Luke tells a very similar story about Jesus. Jesus has compassion on a widow whose only son has died, heals him, and gives him back to her. The point may be a deliberate reversal of the Elijah story. In the Elijah story, the setting is in Phoenicia; in Luke the setting is the town of Nain, in the heartland of first century Jewish Palestine. The point derived from the miracle is that “God has looked favorably on His people.” Because, after all, it’s not only the non-Christians who need God’s salvation and healing, we do too. Like the David of Psalm 30, we say comfortably to ourselves “I shall never be moved.” But then God “hides his face” and we discover again our dependence on His mercy. 

I think what often seems false to outsiders when they hear us talk about our faith is that they hear us speak only happily and triumphantly. We don’t tell them about our cries, our anger with God, our sense of God’s absence at crucial points when we need him most. But this is at the heart of the gospel, right at its very core.
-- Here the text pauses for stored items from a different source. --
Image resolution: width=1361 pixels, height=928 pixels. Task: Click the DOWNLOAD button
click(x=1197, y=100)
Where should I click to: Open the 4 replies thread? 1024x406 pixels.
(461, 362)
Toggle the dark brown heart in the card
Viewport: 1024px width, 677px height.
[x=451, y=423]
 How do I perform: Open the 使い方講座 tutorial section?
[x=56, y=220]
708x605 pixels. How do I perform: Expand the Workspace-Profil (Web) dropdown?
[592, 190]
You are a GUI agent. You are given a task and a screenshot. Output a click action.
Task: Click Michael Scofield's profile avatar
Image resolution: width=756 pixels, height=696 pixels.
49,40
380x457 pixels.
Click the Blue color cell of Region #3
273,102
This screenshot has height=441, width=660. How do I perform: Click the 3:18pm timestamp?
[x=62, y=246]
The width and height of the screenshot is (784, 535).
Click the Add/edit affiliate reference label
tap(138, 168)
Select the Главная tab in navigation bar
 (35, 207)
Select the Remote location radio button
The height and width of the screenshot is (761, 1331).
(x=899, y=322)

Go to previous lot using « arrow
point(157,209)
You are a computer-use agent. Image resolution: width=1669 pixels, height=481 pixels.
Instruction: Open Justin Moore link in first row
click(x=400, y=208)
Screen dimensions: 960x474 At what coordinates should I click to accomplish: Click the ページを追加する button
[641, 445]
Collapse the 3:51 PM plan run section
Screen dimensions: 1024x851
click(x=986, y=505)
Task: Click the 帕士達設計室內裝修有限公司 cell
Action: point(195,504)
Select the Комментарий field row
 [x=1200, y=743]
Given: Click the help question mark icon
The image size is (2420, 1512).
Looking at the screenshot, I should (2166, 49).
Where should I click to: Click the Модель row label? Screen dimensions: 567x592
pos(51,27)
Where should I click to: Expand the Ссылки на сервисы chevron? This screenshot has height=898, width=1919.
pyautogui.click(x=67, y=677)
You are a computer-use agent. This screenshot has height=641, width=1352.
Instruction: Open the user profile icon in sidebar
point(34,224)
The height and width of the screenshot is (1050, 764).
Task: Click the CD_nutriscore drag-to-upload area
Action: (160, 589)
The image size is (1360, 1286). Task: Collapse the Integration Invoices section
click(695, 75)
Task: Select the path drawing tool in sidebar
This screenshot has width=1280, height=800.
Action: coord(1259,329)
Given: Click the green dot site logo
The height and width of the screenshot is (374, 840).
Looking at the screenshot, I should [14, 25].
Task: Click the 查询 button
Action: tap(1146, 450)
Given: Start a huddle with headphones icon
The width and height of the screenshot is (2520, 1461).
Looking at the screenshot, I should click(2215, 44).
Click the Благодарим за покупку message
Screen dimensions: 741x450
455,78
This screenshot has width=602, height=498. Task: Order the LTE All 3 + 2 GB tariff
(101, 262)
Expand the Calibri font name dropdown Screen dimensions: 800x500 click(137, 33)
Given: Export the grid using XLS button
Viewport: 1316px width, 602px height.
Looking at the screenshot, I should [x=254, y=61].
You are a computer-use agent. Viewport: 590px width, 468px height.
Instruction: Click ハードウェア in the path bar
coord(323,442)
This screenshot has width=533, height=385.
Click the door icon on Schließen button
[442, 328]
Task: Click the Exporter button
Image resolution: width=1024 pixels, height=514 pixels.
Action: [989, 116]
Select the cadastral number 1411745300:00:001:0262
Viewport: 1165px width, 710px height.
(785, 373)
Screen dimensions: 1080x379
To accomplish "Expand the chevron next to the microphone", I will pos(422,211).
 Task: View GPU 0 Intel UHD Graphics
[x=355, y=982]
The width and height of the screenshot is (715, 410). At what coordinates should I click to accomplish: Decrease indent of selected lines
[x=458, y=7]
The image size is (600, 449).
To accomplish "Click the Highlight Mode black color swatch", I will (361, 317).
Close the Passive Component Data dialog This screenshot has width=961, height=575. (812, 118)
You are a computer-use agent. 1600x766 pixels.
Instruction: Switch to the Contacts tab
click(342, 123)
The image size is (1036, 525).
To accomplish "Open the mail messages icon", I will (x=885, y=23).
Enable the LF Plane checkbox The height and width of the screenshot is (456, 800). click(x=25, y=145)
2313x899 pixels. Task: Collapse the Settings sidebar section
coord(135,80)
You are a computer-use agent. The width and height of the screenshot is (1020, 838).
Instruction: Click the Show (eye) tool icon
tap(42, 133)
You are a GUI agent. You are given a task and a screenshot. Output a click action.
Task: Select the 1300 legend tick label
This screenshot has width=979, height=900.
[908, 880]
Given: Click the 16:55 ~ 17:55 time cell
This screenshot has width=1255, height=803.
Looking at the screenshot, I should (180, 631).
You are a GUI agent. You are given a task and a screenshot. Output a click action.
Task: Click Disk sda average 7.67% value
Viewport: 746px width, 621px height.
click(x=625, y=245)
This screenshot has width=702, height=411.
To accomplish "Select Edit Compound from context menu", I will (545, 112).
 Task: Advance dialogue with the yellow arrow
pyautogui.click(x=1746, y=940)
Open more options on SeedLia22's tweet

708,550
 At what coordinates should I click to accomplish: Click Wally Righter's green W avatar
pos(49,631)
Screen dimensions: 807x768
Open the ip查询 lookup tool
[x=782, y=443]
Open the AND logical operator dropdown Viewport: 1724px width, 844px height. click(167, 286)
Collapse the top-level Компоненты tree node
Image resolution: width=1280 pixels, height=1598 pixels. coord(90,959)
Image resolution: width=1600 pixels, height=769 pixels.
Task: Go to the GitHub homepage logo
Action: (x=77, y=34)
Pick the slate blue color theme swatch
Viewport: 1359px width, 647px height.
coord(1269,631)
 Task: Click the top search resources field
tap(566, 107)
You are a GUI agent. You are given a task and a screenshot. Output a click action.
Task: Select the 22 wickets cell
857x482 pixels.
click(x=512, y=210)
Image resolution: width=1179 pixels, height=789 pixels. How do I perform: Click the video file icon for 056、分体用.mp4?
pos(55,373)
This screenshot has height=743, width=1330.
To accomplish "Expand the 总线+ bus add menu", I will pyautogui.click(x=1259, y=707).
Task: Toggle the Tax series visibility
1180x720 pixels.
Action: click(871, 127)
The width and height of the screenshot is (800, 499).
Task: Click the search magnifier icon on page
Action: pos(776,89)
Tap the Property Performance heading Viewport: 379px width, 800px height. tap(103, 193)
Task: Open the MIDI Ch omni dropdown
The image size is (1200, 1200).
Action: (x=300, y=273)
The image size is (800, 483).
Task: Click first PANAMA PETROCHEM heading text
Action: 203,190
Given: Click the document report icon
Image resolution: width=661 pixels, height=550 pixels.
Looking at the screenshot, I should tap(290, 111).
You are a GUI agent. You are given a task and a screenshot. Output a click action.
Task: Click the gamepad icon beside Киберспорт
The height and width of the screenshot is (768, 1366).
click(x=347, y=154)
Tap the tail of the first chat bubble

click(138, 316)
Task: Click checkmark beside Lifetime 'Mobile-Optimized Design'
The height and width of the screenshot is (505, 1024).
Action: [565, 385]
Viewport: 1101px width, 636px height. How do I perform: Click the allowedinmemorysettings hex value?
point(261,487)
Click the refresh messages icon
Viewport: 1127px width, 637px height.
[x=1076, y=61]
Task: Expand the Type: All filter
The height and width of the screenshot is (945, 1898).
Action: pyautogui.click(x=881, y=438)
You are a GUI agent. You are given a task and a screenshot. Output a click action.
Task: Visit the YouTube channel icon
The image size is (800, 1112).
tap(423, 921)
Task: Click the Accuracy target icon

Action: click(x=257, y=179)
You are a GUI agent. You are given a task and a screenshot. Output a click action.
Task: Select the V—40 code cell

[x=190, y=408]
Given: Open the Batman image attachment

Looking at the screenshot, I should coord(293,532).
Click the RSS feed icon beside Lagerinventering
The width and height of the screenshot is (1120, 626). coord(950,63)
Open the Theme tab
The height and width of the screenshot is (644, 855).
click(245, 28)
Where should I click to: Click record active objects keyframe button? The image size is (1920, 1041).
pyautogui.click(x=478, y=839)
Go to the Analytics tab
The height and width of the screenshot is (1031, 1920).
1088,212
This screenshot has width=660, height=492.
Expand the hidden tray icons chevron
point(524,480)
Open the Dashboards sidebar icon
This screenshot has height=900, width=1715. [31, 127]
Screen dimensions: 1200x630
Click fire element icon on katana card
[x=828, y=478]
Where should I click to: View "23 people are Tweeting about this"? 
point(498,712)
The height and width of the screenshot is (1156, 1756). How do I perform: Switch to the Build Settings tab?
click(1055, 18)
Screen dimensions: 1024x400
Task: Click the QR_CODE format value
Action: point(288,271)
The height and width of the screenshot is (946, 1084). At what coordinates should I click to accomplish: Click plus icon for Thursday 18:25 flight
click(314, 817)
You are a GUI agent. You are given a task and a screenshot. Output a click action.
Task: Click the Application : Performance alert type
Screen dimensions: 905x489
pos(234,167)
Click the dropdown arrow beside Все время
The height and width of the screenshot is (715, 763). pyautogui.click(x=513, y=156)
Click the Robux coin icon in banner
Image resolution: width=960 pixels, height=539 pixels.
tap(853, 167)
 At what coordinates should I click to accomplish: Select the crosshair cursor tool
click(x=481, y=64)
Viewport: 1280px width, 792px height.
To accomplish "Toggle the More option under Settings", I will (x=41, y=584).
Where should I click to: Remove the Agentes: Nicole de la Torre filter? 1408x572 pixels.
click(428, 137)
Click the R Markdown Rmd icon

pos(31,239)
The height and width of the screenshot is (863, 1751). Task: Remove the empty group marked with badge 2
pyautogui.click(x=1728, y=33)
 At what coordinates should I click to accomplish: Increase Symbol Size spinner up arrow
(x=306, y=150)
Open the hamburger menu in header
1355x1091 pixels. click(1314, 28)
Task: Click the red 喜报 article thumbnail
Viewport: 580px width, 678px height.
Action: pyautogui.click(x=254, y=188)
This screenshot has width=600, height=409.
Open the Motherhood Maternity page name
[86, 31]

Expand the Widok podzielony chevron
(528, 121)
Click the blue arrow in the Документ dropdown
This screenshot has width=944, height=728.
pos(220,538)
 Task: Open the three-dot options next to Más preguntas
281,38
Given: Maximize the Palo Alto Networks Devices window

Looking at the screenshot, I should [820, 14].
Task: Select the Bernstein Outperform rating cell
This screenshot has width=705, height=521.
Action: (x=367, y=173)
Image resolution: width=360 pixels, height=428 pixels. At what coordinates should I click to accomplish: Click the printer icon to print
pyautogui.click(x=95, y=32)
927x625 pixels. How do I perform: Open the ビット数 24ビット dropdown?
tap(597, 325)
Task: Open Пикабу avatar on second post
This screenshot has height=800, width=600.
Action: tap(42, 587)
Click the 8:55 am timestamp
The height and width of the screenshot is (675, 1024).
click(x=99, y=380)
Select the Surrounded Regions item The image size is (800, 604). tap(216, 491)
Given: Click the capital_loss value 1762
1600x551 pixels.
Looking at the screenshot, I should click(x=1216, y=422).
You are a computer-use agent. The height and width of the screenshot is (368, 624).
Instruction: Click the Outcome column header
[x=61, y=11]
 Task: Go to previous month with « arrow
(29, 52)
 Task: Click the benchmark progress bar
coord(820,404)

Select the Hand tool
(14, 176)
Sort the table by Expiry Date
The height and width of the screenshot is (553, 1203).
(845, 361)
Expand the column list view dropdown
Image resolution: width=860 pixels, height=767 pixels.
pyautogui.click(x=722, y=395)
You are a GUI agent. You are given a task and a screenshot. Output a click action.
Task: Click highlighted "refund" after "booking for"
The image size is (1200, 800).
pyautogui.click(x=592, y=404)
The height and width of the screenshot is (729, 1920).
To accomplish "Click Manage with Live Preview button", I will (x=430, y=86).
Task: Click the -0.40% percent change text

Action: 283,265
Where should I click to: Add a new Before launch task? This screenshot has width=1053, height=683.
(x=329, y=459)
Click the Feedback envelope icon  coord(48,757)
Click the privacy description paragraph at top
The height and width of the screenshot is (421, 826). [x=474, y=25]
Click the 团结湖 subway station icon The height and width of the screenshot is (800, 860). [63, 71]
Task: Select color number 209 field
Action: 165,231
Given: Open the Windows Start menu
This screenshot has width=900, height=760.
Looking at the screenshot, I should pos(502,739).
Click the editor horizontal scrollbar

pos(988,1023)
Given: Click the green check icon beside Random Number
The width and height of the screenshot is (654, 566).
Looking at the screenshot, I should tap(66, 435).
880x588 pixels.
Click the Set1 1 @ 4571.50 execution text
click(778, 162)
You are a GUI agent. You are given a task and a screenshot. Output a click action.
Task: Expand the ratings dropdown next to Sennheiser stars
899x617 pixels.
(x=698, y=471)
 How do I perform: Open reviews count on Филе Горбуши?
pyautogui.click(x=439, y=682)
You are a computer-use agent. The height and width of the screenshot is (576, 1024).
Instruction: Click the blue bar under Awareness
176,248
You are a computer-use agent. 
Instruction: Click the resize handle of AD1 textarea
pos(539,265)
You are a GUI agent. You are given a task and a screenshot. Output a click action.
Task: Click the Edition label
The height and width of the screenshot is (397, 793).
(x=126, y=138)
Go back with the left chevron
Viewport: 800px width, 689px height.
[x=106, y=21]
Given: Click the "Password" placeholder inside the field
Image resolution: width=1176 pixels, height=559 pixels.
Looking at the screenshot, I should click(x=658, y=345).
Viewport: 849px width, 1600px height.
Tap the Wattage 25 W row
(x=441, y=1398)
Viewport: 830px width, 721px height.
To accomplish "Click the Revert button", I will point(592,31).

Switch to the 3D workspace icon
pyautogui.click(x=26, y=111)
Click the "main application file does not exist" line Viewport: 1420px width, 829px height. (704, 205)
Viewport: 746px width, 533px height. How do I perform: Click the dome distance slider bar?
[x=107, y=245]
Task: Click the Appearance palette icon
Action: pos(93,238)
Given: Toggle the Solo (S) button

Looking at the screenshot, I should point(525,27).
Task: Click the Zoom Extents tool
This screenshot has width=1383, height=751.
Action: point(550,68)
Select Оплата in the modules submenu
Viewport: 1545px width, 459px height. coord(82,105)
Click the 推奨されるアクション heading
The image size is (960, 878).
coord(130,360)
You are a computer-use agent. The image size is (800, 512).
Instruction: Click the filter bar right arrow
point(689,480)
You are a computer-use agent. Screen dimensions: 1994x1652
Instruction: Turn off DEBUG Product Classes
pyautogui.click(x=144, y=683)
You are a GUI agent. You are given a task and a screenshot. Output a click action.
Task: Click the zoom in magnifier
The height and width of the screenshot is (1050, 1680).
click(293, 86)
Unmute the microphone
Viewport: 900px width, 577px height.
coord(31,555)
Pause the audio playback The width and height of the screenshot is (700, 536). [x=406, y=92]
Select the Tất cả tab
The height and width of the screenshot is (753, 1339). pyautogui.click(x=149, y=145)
Our mission in the world doesn’t mean some kind of pretense that our life is fine; it means measuring ourselves out over those who are not like us and realizing that, so to speak, we’re all in the same boat in need of God’s saving power. We no doubt feel helpless, even abandoned by God sometimes, but we can be assured that by serving those to whom God sends us we make ourselves allies of the God who restores life to all, and whose final victory is certain.